## WORK REQUEST A
Duplicate word for word the part of the project description on music, dance and healing starting at "We are particularly" and ending at "the health sciences.".
## WORK REQUEST B
Decide whether each statement agrees with the project description on music, dance and healing. Answer yes or no, and quote the words that decide it.
(i) The HELP-MD project aims to compare musical healing practices across cultures and disciplines.
(ii) Ethnomusicologists study how music affects memory, emotions and physical abilities in people with diseases such as Alzheimer's.
(iii) The complex elements behind the use of music and dance to treat illness are already well explained.
## WORK REQUEST C
Carry the project description on music, dance and healing further, beginning after its final line.

## STUDY TEXT
################

Can we explain the power of music and dance to prevent and treat illness? Many individuals around the world, from the shamans of the Indonesian jungle to the music therapists in New York, use music and dance to enhance well-being and to prevent and treat illness, but the complex elements behind this phenomenon are still largely unexplained. On one side, cognitive scientists try to answer this question by investigating the impact of music on basic human faculties such as memory, emotions and physical abilities in people affected by different types of diseases (Alzheimer's, autism, etc.). On the other, ethnomusicologists, who focus on the cultural diversity of musical expressions, may offer an important contribution to this emerging field by describing how the relation among music, dance, and health is conceived in other cultural contexts and performance settings. The project "Healing and Emotional Power of Music and Dance (HELP-MD)" aims to develop an inter-cultural and inter-disciplinary comparison between musical healing practices, in order to determine the common elements among the various cultures. Moreover, the project's objective is to create a bridge between social and health sciences, to move forward from the current state of the research and offer new and unique insights.
 
We are particularly interested in:
  • Analysing how in a given context music is used to cure, heal or prevent;
  • Working on an inter-cultural comparison;
  • Integrating methods and hypotheses of the cognitive and the health sciences.

################

## GIVEN ENTRIES
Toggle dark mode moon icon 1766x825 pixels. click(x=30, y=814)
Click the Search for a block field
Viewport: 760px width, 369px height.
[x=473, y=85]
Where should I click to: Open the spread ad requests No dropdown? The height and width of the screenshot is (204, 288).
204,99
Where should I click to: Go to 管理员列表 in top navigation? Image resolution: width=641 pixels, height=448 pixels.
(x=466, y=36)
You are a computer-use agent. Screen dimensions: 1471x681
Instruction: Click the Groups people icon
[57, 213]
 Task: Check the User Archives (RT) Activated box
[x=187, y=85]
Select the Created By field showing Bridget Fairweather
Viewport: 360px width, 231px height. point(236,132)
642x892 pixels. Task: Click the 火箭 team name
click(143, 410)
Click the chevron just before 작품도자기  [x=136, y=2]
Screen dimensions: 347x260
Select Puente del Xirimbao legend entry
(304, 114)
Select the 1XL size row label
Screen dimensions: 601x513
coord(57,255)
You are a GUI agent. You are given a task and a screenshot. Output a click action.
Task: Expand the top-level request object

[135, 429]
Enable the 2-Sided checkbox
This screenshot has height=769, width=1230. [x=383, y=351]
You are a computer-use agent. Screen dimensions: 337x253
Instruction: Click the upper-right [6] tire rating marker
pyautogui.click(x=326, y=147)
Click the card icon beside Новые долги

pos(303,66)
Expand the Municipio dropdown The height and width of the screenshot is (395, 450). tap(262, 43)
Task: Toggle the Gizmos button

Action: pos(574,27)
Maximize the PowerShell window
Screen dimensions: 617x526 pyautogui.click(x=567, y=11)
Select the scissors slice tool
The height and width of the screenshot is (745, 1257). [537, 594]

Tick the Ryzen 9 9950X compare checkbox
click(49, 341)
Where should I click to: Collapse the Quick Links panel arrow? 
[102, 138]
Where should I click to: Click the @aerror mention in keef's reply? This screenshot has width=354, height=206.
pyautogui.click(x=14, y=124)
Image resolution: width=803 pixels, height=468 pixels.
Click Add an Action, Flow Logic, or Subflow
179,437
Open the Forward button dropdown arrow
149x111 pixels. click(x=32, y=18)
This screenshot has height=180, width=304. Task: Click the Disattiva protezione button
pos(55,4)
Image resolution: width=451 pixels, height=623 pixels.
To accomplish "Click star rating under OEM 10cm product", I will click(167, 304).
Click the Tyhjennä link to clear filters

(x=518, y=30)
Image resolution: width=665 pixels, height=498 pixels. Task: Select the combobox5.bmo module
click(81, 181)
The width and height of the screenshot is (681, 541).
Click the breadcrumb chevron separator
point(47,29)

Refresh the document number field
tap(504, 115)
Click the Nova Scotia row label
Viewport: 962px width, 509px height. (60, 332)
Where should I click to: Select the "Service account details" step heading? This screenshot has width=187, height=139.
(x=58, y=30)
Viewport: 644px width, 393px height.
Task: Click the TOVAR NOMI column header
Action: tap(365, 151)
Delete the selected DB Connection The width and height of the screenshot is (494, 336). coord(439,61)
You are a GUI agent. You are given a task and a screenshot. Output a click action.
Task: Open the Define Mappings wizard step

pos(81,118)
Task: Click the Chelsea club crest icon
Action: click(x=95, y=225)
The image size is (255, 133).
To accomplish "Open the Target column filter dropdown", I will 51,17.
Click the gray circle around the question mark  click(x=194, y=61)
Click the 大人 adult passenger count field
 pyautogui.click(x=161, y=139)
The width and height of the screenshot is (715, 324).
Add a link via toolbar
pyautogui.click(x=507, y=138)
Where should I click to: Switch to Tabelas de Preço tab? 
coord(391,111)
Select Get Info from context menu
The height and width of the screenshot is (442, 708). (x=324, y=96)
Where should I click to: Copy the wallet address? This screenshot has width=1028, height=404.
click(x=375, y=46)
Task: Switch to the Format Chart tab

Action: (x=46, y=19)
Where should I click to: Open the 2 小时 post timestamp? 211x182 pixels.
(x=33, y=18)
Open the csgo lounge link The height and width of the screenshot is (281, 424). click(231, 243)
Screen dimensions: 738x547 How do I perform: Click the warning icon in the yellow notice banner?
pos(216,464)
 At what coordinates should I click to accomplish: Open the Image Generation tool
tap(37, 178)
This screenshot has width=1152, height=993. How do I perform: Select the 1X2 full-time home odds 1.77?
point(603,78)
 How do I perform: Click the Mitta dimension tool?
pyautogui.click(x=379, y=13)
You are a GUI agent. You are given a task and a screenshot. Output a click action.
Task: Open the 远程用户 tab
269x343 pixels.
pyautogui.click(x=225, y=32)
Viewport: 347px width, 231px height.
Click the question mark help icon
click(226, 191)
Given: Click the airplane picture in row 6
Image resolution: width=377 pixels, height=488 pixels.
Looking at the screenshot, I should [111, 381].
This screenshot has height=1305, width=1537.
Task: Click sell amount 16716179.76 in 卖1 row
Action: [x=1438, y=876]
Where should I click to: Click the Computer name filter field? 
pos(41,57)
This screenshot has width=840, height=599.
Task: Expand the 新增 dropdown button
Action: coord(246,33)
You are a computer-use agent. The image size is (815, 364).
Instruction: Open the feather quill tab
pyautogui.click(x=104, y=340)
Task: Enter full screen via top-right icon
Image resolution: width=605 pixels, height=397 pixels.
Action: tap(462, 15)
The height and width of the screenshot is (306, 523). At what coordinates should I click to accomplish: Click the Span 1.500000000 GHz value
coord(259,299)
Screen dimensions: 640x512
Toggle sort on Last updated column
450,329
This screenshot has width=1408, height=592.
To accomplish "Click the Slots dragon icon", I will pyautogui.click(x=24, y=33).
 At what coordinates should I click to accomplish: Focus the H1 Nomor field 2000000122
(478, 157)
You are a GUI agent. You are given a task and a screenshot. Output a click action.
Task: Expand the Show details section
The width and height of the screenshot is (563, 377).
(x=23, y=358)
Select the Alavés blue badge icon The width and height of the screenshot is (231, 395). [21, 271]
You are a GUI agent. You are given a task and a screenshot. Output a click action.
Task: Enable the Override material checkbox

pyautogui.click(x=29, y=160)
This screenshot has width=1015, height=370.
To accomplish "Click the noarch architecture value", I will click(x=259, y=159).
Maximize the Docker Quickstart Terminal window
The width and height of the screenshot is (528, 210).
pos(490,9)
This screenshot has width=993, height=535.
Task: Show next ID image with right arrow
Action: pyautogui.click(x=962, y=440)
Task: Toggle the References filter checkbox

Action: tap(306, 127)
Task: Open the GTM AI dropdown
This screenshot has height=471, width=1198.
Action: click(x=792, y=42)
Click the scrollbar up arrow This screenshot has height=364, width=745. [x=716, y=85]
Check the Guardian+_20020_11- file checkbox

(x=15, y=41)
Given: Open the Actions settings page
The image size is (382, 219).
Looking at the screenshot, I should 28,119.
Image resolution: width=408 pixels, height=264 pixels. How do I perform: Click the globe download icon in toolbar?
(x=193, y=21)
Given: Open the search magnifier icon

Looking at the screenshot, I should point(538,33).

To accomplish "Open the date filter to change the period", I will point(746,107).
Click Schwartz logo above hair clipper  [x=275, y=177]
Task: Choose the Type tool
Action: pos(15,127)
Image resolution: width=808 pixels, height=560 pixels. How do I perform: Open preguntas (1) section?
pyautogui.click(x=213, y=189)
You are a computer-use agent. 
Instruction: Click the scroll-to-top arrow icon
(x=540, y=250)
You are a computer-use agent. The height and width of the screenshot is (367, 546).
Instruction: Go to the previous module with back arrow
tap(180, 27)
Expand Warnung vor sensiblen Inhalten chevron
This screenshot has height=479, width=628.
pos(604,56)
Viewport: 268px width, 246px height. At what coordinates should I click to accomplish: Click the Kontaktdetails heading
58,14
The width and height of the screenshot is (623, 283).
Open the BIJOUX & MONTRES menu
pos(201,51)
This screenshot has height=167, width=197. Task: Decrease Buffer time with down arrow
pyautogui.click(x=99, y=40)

################

## YOUR RESPONSE A
We are particularly interested in:
  • Analysing how in a given context music is used to cure, heal or prevent;
  • Working on an inter-cultural comparison;
  • Integrating methods and hypotheses of the cognitive and the health sciences.

## YOUR RESPONSE B
(i) Yes: "aims to develop an inter-cultural and inter-disciplinary comparison between musical healing practices"
(ii) No: "cognitive scientists try to answer this question by investigating the impact of music on basic human faculties such as memory, emotions and physical abilities"
(iii) No: "the complex elements behind this phenomenon are still largely unexplained"

## YOUR RESPONSE C
 
The following questions are at the heart of the HELP-MD project:
  • Can we find, in different musical and cultural contexts, similarities in the way musical activity, emotional behaviours, and healing practices are linked?
  • How does musical practice relate with well-being, illness prevention and/or treatment?
  • How do people engage with music and/or dance with the aim of changing their emotional and/or health condition?
  • What type of symbolic associations are commonly linked to the emotional and healing power of music and dance?
  • If music is widely associated with healing practices in many societies from around the world, could this be due to its potential to elicit and control emotions?
  • How are bodily behaviours modified when people identify with a "sonic agent" (an intentional entity stably associated with a musical form)?